> [Directives]:
a: In the electron beam collector passage below, do these statements agree with it? Answer yes or no for each, quoting the words that decide it: (i) Depressed collectors operate at a significantly higher voltage than the RF device. (ii) The collector returns the incident electrons to the voltage source. (iii) Running the collector in a depressed state reduces undesirable heat generation within the collector.
b: Carry on the electron beam collector passage below, picking up after its final sentence.

> [Provided passage]:
____

ELECTRON BEAM COLLECTOR 2273199 The present invention relates to an

electron beam collector and is applicable to a conduction cooled collection capable of highly depressed operation without voltage breakdown.

Many electronic devices employ a travelling stream of charged particles, such as electrons, formed into a beam as an essential function in the device's operation. In a linear beam device, an electron beam originating from an electron gun is caused to propagate through a tunnel, or drift tube, generally containing an RF interaction structure. Within the interaction structure, the beam must be focused by magnetic or electrostatic fields in order for it to be effectively transported through the interaction structure without energy loss. In the interaction strupture, kinetic energy is transferred from the moving electrons of the beam to an electromagnetic wave that is propagating through the interaction region at approximately the same velocity as the moving electrons. The electrons give up energy to the electromagnetic wave through an exchange process characterised as electronic interaction, which is evident by a reduced velocity of the electron beam from the interaction region.

These "spenC electrons pass out of the Interaction region where they are incident upon and collected by a final element, termed the collector. The collector collects and returns the incident electrons to the voltage source. Much of the remaining energy in the charged particles is released in the form of heat when the particles strike a stationary element, such as the walls of the collector.

The electron collector can either be mounted directly to the body of the RF device containing the RF interaction structured, or can be electrically isolated from the structure. Isolated collectors are capable of operating at a significantly lower voltage than that of the RF device, and are known as depressed collectors. By operating the collector at a depressed state, the electric field within the collector slows the moving electrons so that the electrons can be collected at a reduced velocity. This method increases the electrical efficiency of the RF device as well as reducing undesirable heat generation within the collector. Depressed collectors are discussed in U. S. Patent No. 4,794,303, which is incorporated herein by reference.

____

Element lookup records:
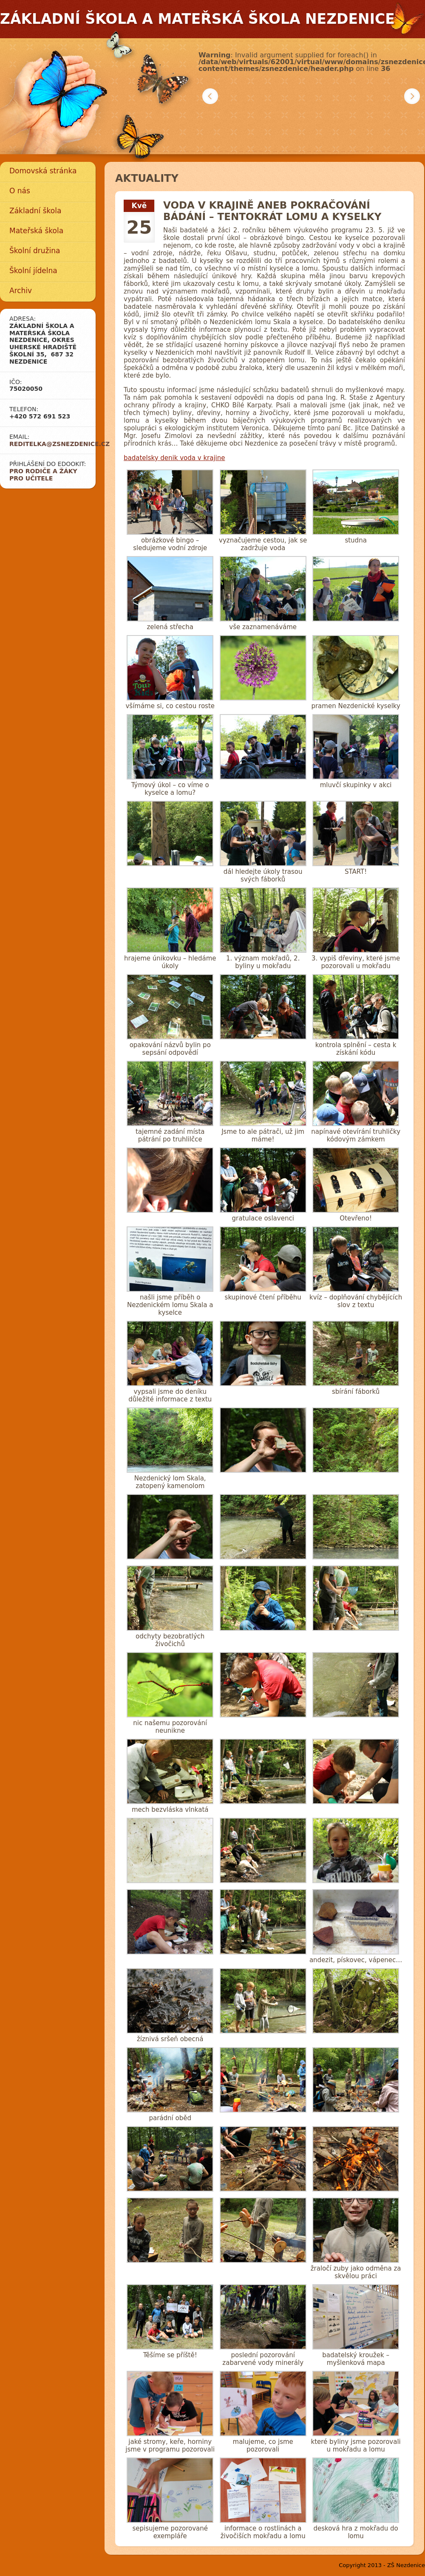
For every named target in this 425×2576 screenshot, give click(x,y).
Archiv (20, 290)
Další (412, 96)
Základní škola (35, 210)
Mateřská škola (36, 230)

____

> [Answers to the problems]:
a:
(i) No: "Isolated collectors are capable of operating at a significantly lower voltage than that of the RF device, and are known as depressed collectors."
(ii) Yes: "The collector collects and returns the incident electrons to the voltage source."
(iii) Yes: "This method increases the electrical efficiency of the RF device as well as reducing undesirable heat generation within the collector."

b:
A depressed collector typically comprises an outer metallic structure which is fixed to the RF device and forms part of the vacuum envelope of the interaction region. An inner metallic structure is centred within the outer structure, and serves as the recipient of the electron beam. These collector structures are often cylindrically shaped, but other alternative shapes are employed. To hold the inner structure in place, and to provide thermal conductivity and electrical isolation, standoff assemblies are provided which join the outer and inner structures. The standoff assemblies must provide for the conduction of heat from the inner structure to the outer structure, so that the heat can be ultimately removed from the device.

To provide the depressed electric field in the inner structure, a highly negative voltage is applied to the inner structure. Since the voltage of the outer structure Is equivalent to that of the RF device, a voltage differential exists between the inner and outer collector structures, creating an electric field between the structures. The standoff assembly must be highly electrically insulative in order to prevent electrical conduction between the structures. If the voltage differential becomes too large, a breakdown condition can occur in which electrical arcing bridges across the surface of one or more of the standoff assemblies. This breakdown condition would significantly reduce the effectiveness of the depressed collector, and in some cases could damage the structure.

To provide the requisite electrical insulative quality, ceramic materials are typically used in the standoff assembly. These ceramic components can take a variety of forms, including solid sheets of ceramic material which partially or completely fill the field space, spheres which are uniformly arrayed inside the field space, and rectangular pads contoured to maximize the voltage standoff. However, these prior art standoff designs have met with less than desirable results due to the large voltages and thermal loads experienced with modern RF devices. The sheet ceramic designs are typically unable to handle high thermal loads without cracking. The sphere or pad shape designs are not able to hold off large voltage differentials without arcing. Thus the prior art standoff designs have been unable to achieve acceptable levels of both thermal conductivity and voltage breakdown resistance.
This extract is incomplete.